In New York no-fault insurance litigation, insurance companies frequently rely on examinations under oath (EUOs) as a crucial tool for investigating potentially fraudulent claims. When claimants fail to appear for scheduled EUOs, insurers often believe they have a strong defense for denying coverage. However, a 2012 Appellate Term decision demonstrates that the foundation for such defenses must be properly established from the outset.
The case of Superior Oxygen & Ortho Supplies, Ltd. v Auto One Ins. Co. serves as a cautionary tale for insurance carriers who fail to follow proper procedures when scheduling EUOs. This decision underscores the importance of meticulous compliance with regulatory requirements, particularly the timing and proof of EUO scheduling notices. When insurers cut corners on these procedural steps, they risk losing what might otherwise be valid defenses, even when dealing with EUO no-shows or cases involving questionable claim submissions.
Jason Tenenbaum’s Analysis:
Superior Oxygen & Ortho Supplies, Ltd. v Auto One Ins. Co., 2012 NY Slip Op 50348(U)(App. Term 2d Dept. 2012)
“defendant failed to establish that the examination under oath (EUO) scheduling letters had been timely mailed (see St. Vincent’s Hosp. of Richmond v Government Empls. Ins. Co., 50 AD3d 1123 ) and that the 30-day claim determination period (see Insurance Department Regulations § 65-3.8) had been tolled. As a result, defendant failed to establish that its denial of claim forms were timely and, thus, that it is not precluded from raising the failure of plaintiff’s assignors to appear at the EUOs as a defense”
The case speaks for itself and the result should validate a more proactive method to handling these cases. Otherwise, why are you paying your attorneys to do these EUO’s?
Key Takeaway
This decision reinforces that insurance companies cannot simply rely on the fact that claimants failed to appear for EUOs. Proper documentation of timely mailing and compliance with regulatory deadlines is essential.

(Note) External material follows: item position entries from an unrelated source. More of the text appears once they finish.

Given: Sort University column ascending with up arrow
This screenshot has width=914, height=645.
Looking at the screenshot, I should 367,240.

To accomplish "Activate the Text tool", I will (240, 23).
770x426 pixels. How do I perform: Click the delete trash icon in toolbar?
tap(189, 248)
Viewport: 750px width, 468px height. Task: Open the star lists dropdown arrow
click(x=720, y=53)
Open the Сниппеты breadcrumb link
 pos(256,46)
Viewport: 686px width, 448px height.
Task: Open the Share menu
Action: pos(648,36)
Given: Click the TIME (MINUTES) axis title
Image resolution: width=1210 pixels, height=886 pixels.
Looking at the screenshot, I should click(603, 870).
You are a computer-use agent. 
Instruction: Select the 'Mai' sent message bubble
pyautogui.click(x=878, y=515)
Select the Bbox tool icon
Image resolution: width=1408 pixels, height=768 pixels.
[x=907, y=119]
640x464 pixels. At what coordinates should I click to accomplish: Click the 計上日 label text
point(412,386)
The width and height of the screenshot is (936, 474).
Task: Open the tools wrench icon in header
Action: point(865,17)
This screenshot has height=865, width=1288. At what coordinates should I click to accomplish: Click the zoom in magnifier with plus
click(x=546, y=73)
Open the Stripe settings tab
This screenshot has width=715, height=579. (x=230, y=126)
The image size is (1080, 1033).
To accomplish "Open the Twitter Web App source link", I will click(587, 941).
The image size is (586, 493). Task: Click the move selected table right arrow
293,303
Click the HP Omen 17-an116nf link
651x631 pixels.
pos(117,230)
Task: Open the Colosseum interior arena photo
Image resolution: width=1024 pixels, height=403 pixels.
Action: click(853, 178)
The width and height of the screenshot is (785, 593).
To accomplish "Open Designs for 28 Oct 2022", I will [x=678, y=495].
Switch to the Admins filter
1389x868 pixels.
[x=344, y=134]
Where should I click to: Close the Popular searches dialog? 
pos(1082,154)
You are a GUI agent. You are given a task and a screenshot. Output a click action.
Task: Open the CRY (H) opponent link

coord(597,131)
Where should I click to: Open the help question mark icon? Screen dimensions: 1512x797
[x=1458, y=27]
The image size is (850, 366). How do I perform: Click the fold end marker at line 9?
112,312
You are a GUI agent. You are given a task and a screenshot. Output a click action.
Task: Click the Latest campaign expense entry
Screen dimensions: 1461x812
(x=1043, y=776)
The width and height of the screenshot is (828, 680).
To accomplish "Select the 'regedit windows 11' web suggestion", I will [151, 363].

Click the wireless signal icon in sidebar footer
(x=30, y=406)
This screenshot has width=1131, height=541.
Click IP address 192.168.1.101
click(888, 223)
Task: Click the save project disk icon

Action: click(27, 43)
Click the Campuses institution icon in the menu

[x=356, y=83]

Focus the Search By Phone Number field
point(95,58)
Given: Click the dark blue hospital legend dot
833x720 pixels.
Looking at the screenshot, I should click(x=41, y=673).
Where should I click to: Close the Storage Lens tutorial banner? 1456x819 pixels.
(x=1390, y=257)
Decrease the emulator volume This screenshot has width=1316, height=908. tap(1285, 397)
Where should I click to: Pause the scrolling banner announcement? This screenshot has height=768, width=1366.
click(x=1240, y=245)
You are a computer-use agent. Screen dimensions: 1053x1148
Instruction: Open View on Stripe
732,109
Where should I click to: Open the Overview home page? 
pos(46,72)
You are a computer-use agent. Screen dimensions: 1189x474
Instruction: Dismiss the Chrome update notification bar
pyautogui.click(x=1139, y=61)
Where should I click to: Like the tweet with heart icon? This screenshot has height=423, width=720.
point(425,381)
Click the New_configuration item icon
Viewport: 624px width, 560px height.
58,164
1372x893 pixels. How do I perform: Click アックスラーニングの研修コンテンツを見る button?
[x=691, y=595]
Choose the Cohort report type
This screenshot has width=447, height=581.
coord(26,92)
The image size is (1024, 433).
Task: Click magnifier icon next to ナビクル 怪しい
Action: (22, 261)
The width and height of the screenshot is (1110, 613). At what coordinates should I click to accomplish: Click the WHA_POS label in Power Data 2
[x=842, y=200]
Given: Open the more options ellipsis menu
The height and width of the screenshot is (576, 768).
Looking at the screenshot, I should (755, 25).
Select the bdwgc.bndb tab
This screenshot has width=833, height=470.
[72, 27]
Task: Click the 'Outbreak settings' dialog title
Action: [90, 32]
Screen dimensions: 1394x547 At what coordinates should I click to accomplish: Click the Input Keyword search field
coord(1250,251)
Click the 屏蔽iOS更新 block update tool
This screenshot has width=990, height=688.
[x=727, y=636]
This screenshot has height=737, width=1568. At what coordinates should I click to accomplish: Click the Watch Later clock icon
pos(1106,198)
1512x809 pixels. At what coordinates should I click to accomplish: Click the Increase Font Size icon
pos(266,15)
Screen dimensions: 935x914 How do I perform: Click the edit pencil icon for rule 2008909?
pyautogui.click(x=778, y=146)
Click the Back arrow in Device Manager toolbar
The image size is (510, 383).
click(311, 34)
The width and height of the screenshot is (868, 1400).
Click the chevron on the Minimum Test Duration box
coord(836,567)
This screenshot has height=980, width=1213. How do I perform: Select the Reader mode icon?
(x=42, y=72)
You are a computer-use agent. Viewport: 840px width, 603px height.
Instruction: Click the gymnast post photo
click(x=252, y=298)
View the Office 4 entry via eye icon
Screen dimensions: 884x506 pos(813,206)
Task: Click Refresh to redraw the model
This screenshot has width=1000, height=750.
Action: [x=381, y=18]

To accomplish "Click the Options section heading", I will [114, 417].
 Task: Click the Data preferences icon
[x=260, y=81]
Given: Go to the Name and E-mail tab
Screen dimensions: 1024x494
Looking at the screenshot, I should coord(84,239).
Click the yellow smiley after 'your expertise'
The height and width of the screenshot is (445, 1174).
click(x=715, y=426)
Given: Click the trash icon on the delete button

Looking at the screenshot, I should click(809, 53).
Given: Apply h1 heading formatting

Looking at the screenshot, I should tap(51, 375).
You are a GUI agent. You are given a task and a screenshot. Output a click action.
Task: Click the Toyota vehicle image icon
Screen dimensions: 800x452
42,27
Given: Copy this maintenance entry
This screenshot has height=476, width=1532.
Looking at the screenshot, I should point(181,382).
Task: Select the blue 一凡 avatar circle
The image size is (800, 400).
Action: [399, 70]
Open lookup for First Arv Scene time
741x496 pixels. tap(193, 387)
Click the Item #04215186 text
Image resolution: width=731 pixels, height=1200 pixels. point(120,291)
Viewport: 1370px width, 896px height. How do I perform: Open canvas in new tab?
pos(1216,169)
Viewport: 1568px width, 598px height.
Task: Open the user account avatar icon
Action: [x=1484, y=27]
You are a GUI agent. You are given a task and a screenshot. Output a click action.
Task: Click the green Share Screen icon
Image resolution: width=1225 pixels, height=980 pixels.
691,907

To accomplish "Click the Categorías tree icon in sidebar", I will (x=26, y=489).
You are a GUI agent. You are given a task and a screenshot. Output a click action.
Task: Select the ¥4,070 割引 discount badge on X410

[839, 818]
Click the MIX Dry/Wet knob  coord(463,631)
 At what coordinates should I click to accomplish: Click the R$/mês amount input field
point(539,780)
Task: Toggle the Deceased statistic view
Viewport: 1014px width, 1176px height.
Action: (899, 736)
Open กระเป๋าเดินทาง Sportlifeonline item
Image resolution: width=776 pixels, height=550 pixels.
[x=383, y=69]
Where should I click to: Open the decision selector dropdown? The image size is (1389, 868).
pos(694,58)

Without establishing these foundational elements, insurers may find themselves precluded from asserting otherwise valid defenses, regardless of whether Allstate or other carriers face similar procedural challenges in New York no-fault insurance law cases.
Legal Update (February 2026): Since this 2012 post, New York’s no-fault insurance regulations under 11 NYCRR § 65 have undergone several amendments affecting EUO procedures, timing requirements, and proof standards for scheduling notices. Additionally, appellate decisions over the past 14 years may have refined the procedural requirements for establishing proper EUO scheduling and the consequences of non-compliance. Practitioners should verify current regulatory provisions and recent case law developments when handling EUO no-show situations and coverage denials.